## THE DATA
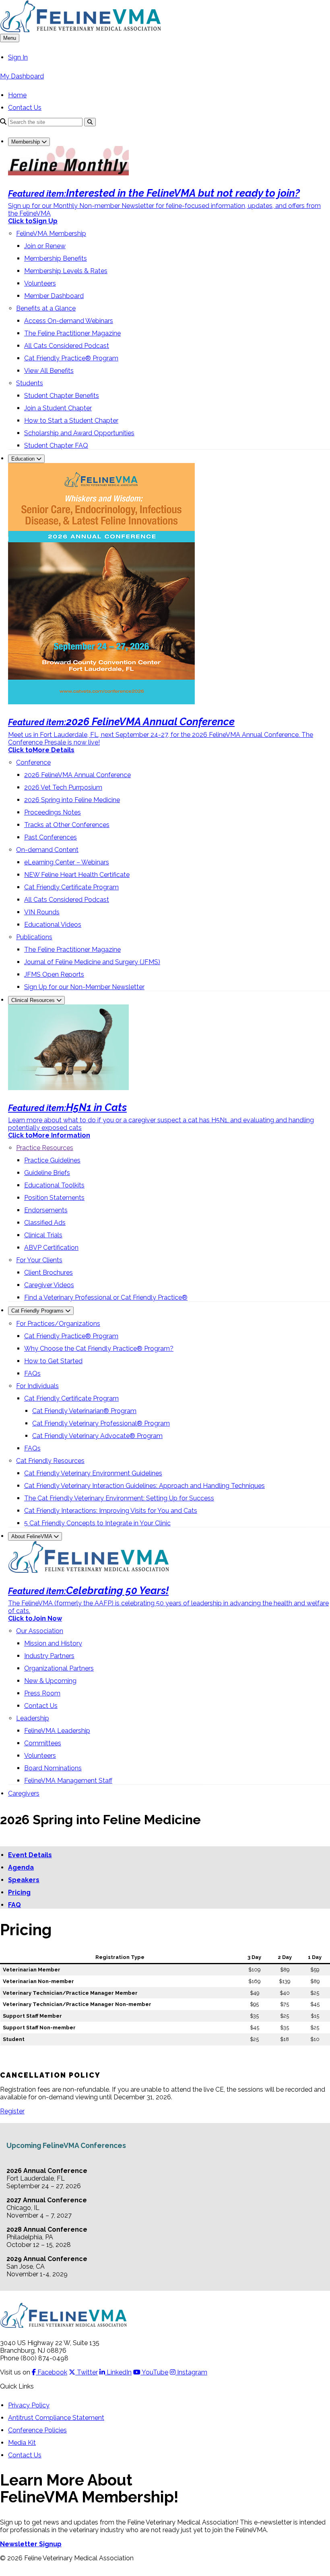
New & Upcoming (50, 1681)
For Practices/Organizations (58, 1323)
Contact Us (24, 107)
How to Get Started (53, 1361)
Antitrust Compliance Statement (56, 2418)
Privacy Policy (29, 2405)
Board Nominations (53, 1768)
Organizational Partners (59, 1668)
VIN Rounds (42, 912)
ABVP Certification (51, 1247)
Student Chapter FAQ (56, 445)
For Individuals (37, 1386)
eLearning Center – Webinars (66, 862)
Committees (42, 1743)
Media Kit (22, 2442)
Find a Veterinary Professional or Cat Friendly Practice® (106, 1297)
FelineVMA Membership (51, 233)
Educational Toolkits (54, 1185)
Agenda (21, 1867)
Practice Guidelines (52, 1160)
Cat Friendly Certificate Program (71, 887)
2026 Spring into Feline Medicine (72, 800)
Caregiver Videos (49, 1285)
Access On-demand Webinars (68, 321)
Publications (34, 937)
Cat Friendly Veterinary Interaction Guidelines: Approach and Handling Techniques (144, 1486)
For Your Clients (39, 1260)
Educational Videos (52, 924)
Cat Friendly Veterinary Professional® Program (101, 1423)
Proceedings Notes (52, 812)
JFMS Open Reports (54, 974)
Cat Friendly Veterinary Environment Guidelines (93, 1473)
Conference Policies (37, 2430)
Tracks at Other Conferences (66, 825)
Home (17, 95)
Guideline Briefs (47, 1173)
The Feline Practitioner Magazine (72, 333)
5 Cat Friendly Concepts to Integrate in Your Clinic (97, 1523)
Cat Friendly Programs (38, 1311)
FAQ (14, 1905)
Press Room (42, 1693)
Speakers (23, 1880)
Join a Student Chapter (58, 408)
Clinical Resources (33, 1000)
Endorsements (46, 1210)
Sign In (18, 57)
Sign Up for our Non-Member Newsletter (84, 987)
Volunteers (40, 283)
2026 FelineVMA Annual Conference (77, 775)
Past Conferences (50, 837)
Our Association (39, 1631)
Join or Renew (45, 246)
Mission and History (53, 1643)
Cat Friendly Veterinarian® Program (84, 1411)
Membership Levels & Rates (65, 271)
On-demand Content (47, 850)
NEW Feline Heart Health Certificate (77, 875)
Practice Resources (44, 1148)
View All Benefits (49, 370)
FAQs (32, 1373)
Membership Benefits (55, 258)
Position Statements (54, 1198)
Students (29, 383)
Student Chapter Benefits (61, 395)
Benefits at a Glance (46, 308)
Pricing (19, 1892)
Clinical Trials (43, 1235)
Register (12, 2111)
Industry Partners (49, 1656)
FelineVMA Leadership (57, 1730)
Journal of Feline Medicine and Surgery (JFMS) (92, 962)
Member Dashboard (54, 296)
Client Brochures (48, 1272)
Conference (33, 762)
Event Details (30, 1855)
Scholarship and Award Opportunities (79, 433)
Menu (9, 38)
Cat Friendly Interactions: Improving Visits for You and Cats (110, 1510)
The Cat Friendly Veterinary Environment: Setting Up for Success (119, 1498)
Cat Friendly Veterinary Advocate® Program (97, 1436)
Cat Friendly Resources (50, 1461)
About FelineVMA (32, 1536)
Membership (26, 142)
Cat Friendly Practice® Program (71, 358)
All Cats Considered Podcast (66, 346)
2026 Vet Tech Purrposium (63, 787)
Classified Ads (45, 1222)
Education (23, 459)
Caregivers (23, 1793)
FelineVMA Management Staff (68, 1780)
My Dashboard (22, 76)
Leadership (32, 1718)
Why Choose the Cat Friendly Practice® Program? (98, 1348)
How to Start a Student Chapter (71, 420)
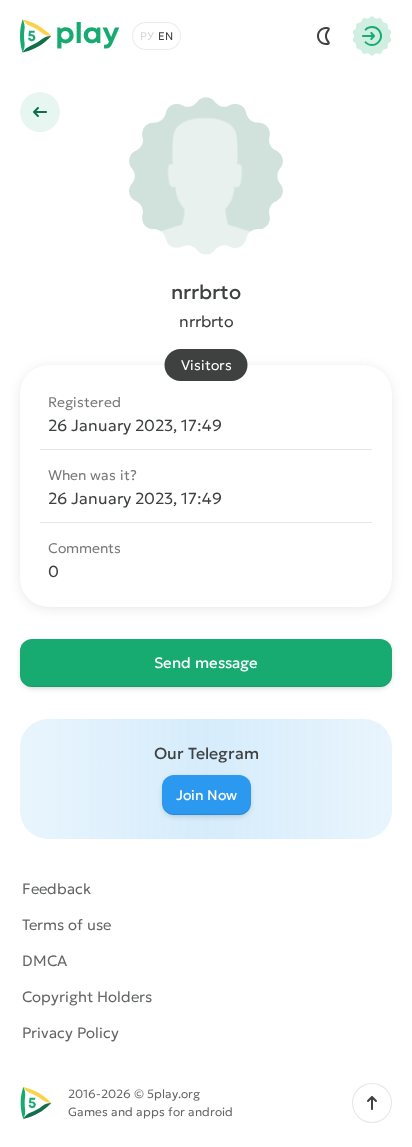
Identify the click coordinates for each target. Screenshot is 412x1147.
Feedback (56, 888)
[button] (372, 1103)
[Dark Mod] (324, 36)
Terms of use (66, 924)
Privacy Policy (70, 1032)
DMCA (44, 960)
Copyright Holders (87, 996)
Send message (206, 662)
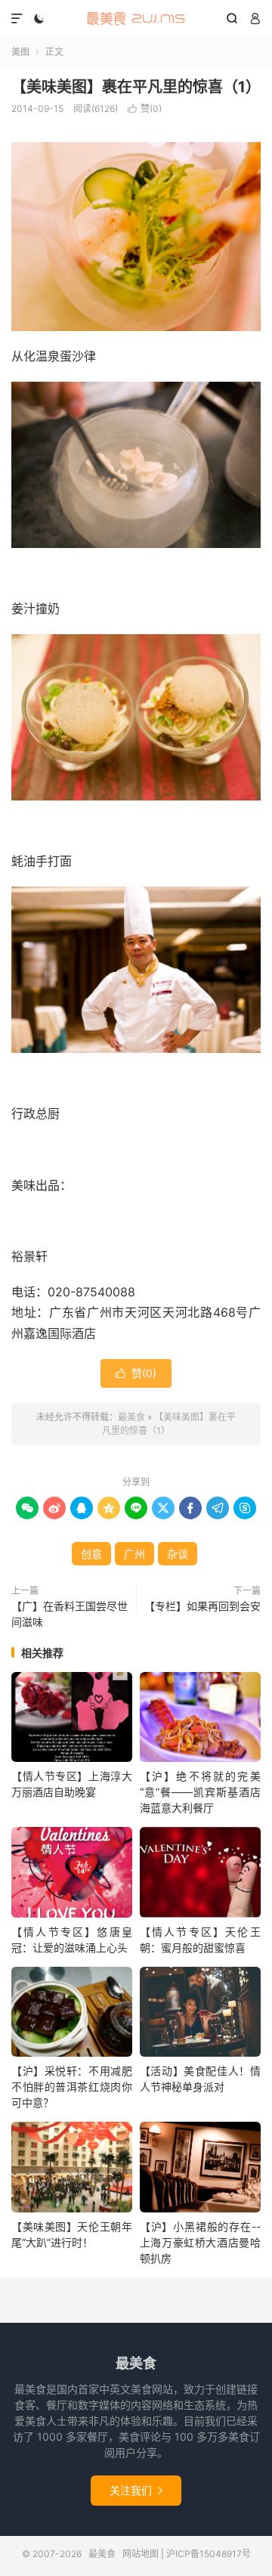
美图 (20, 51)
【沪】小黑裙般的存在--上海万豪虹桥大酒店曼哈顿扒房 (200, 2242)
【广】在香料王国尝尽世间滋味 (69, 1613)
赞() (145, 108)
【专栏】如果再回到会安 (202, 1605)
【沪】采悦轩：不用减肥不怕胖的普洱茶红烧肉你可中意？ (71, 2086)
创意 (91, 1553)
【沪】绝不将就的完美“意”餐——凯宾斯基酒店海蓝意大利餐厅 (200, 1791)
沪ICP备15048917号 (208, 2553)
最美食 (136, 19)
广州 (134, 1553)
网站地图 (140, 2553)
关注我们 (136, 2490)
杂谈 (177, 1553)
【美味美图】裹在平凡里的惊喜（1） (136, 87)
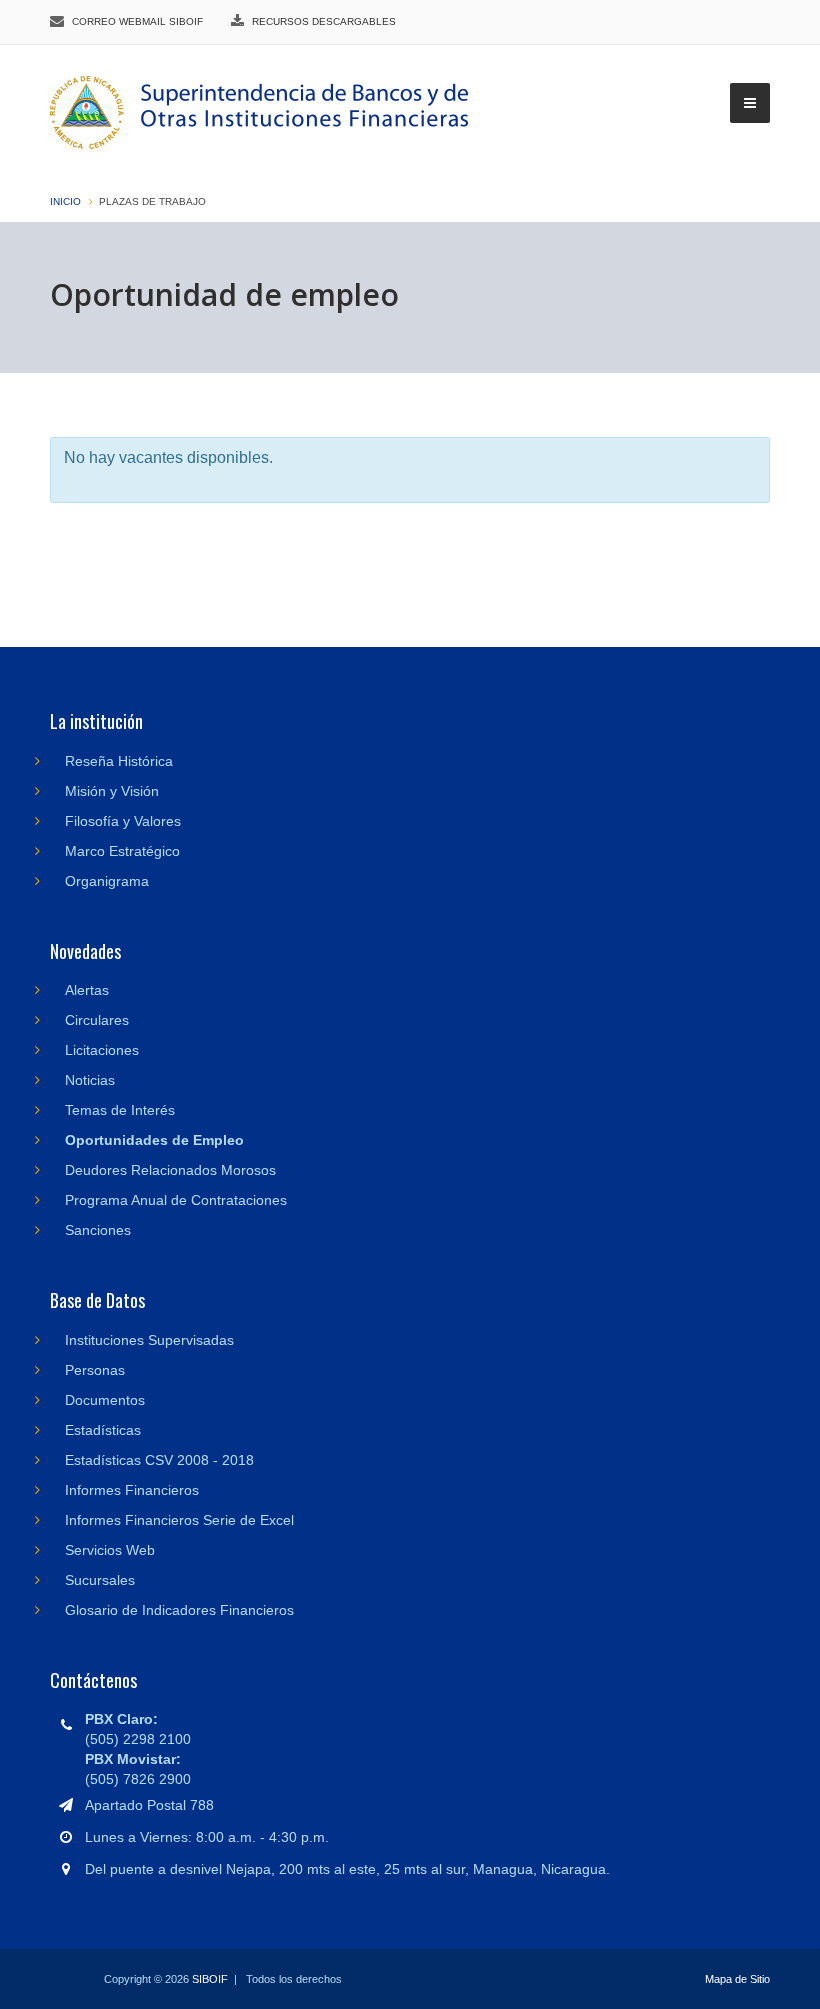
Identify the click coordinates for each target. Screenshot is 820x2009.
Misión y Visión (112, 791)
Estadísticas (103, 1430)
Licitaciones (102, 1050)
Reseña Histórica (119, 761)
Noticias (90, 1080)
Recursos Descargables (324, 21)
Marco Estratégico (122, 851)
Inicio (65, 201)
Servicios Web (110, 1550)
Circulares (97, 1020)
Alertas (87, 990)
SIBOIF (210, 1979)
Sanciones (98, 1230)
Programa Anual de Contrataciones (176, 1200)
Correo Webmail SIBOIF (137, 21)
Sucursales (100, 1580)
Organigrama (107, 881)
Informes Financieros (132, 1490)
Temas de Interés (120, 1110)
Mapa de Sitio (737, 1979)
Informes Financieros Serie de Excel (179, 1520)
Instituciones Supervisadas (149, 1340)
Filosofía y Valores (123, 821)
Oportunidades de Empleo (154, 1140)
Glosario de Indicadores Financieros (179, 1610)
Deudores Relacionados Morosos (170, 1170)
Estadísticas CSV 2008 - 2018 (159, 1460)
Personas (95, 1370)
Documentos (105, 1400)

## WHAT YOU WILL DO
All lines above containing the string "Sign" are to be collected.

## SOLUTION TO THIS TASK
Sign In (18, 57)
Sign Up for our Non-Member Newsletter (84, 987)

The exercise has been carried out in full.